### What you need to do:
Copy the records from the first line up to and including the line with "pos(791,107)", substituting "symbol" for each "icon" and changing nothing else.

--- start Dataset entries ---

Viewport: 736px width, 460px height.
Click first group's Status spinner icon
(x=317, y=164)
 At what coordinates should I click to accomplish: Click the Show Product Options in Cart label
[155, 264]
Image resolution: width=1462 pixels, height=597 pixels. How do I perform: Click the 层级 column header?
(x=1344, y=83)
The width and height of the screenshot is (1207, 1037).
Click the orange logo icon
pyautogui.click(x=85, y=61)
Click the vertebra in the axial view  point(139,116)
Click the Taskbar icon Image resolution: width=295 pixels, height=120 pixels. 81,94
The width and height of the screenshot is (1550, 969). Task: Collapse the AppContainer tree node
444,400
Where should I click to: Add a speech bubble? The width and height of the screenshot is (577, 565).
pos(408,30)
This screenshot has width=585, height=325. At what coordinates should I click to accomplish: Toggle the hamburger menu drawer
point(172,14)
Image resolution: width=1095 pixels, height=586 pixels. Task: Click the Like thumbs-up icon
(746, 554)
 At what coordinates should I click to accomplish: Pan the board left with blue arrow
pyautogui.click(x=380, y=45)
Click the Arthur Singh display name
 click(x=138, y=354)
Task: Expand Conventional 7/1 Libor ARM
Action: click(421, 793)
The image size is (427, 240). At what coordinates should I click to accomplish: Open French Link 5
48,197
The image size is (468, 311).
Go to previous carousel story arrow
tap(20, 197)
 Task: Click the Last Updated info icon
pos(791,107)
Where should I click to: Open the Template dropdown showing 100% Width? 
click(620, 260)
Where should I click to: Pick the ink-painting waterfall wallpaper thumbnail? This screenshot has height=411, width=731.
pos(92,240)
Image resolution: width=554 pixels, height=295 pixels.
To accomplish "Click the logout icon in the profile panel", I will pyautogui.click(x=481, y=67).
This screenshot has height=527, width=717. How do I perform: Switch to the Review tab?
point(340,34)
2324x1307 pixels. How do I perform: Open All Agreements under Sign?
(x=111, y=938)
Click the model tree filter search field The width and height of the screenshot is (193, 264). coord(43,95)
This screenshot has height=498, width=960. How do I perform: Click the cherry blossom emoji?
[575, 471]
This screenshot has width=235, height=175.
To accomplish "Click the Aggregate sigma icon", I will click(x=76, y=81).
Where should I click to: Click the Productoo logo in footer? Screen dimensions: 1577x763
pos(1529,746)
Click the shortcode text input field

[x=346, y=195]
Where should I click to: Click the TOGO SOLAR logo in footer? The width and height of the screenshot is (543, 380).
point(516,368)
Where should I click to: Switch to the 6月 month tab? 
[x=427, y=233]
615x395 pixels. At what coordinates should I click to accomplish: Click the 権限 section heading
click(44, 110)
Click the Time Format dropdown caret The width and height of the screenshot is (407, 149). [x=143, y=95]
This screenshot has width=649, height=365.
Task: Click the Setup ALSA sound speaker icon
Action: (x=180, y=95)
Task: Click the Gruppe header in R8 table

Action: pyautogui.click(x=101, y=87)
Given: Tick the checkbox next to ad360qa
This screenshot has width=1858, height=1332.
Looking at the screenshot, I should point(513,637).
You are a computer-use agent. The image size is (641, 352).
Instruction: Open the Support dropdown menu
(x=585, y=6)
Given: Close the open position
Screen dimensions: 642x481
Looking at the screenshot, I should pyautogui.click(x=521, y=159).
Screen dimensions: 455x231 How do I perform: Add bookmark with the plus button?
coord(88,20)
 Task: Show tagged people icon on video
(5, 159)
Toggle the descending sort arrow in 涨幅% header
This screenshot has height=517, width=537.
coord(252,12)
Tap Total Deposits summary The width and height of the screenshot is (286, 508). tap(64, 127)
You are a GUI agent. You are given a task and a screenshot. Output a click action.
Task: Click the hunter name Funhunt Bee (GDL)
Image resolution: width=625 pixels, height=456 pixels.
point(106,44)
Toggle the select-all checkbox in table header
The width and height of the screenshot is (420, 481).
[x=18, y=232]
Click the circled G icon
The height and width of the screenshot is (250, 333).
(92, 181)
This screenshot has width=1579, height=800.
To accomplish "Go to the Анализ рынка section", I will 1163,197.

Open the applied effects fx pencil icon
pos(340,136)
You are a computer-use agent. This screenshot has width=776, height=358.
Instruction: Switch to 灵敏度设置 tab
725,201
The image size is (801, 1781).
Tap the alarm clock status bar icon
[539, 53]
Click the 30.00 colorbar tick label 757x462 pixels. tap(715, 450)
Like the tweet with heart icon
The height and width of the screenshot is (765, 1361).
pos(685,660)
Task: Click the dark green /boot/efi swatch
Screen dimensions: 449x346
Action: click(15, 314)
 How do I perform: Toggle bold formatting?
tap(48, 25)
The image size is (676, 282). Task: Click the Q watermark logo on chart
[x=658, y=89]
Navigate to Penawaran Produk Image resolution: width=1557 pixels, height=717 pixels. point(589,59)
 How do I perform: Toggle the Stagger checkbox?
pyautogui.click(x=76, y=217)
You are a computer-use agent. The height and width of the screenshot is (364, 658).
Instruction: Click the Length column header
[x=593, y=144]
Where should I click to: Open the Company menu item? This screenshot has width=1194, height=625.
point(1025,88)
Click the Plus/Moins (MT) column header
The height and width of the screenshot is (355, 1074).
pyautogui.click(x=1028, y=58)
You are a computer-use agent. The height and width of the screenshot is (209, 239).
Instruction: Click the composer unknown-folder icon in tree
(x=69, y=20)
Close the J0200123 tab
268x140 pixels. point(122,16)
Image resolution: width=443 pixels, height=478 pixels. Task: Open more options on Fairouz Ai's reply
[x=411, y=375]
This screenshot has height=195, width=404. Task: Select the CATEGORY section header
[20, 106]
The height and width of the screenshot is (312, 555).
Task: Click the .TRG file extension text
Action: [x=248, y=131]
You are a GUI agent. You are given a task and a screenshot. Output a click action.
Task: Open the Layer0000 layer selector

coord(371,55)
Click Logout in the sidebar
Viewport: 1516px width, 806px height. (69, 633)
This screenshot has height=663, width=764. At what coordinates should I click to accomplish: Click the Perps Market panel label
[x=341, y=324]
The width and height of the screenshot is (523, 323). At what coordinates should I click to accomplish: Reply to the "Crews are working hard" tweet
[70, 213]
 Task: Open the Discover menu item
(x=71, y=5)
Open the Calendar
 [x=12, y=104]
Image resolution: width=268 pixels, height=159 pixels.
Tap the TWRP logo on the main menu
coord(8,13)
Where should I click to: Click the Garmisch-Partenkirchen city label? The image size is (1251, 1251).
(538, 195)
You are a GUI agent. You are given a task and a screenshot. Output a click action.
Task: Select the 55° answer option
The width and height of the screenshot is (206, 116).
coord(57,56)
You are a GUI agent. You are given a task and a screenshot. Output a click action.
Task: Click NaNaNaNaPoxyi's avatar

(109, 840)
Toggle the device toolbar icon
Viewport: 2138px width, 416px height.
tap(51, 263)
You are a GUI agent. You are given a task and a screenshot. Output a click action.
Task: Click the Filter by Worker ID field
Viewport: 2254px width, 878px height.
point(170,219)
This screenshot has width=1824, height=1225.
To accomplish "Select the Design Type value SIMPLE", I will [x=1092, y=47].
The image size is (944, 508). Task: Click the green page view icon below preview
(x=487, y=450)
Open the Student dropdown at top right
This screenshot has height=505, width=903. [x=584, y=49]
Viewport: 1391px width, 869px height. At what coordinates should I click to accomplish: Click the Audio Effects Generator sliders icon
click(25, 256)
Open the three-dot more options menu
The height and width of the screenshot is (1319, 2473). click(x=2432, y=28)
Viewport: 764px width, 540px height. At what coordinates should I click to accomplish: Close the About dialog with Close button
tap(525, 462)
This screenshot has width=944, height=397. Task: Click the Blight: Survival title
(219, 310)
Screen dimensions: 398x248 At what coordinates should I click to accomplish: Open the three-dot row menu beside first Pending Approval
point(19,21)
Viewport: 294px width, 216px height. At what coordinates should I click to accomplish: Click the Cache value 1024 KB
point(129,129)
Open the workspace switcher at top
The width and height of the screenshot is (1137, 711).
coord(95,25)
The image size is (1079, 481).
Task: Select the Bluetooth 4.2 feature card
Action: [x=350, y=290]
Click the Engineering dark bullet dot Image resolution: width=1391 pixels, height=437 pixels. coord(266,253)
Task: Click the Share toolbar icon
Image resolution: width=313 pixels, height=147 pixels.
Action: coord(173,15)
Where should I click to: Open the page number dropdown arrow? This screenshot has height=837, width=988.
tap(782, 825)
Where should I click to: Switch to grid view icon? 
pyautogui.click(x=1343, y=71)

--- end Dataset entries ---

### Result of this exercise:
Viewport: 736px width, 460px height.
Click first group's Status spinner symbol
(x=317, y=164)
 At what coordinates should I click to accomplish: Click the Show Product Options in Cart label
[155, 264]
Image resolution: width=1462 pixels, height=597 pixels. How do I perform: Click the 层级 column header?
(x=1344, y=83)
The width and height of the screenshot is (1207, 1037).
Click the orange logo symbol
pyautogui.click(x=85, y=61)
Click the vertebra in the axial view  point(139,116)
Click the Taskbar symbol Image resolution: width=295 pixels, height=120 pixels. 81,94
The width and height of the screenshot is (1550, 969). Task: Collapse the AppContainer tree node
444,400
Where should I click to: Add a speech bubble? The width and height of the screenshot is (577, 565).
pos(408,30)
This screenshot has width=585, height=325. At what coordinates should I click to accomplish: Toggle the hamburger menu drawer
point(172,14)
Image resolution: width=1095 pixels, height=586 pixels. Task: Click the Like thumbs-up symbol
(746, 554)
 At what coordinates should I click to accomplish: Pan the board left with blue arrow
pyautogui.click(x=380, y=45)
Click the Arthur Singh display name
 click(x=138, y=354)
Task: Expand Conventional 7/1 Libor ARM
Action: click(421, 793)
The image size is (427, 240). At what coordinates should I click to accomplish: Open French Link 5
48,197
The image size is (468, 311).
Go to previous carousel story arrow
tap(20, 197)
 Task: Click the Last Updated info symbol
pos(791,107)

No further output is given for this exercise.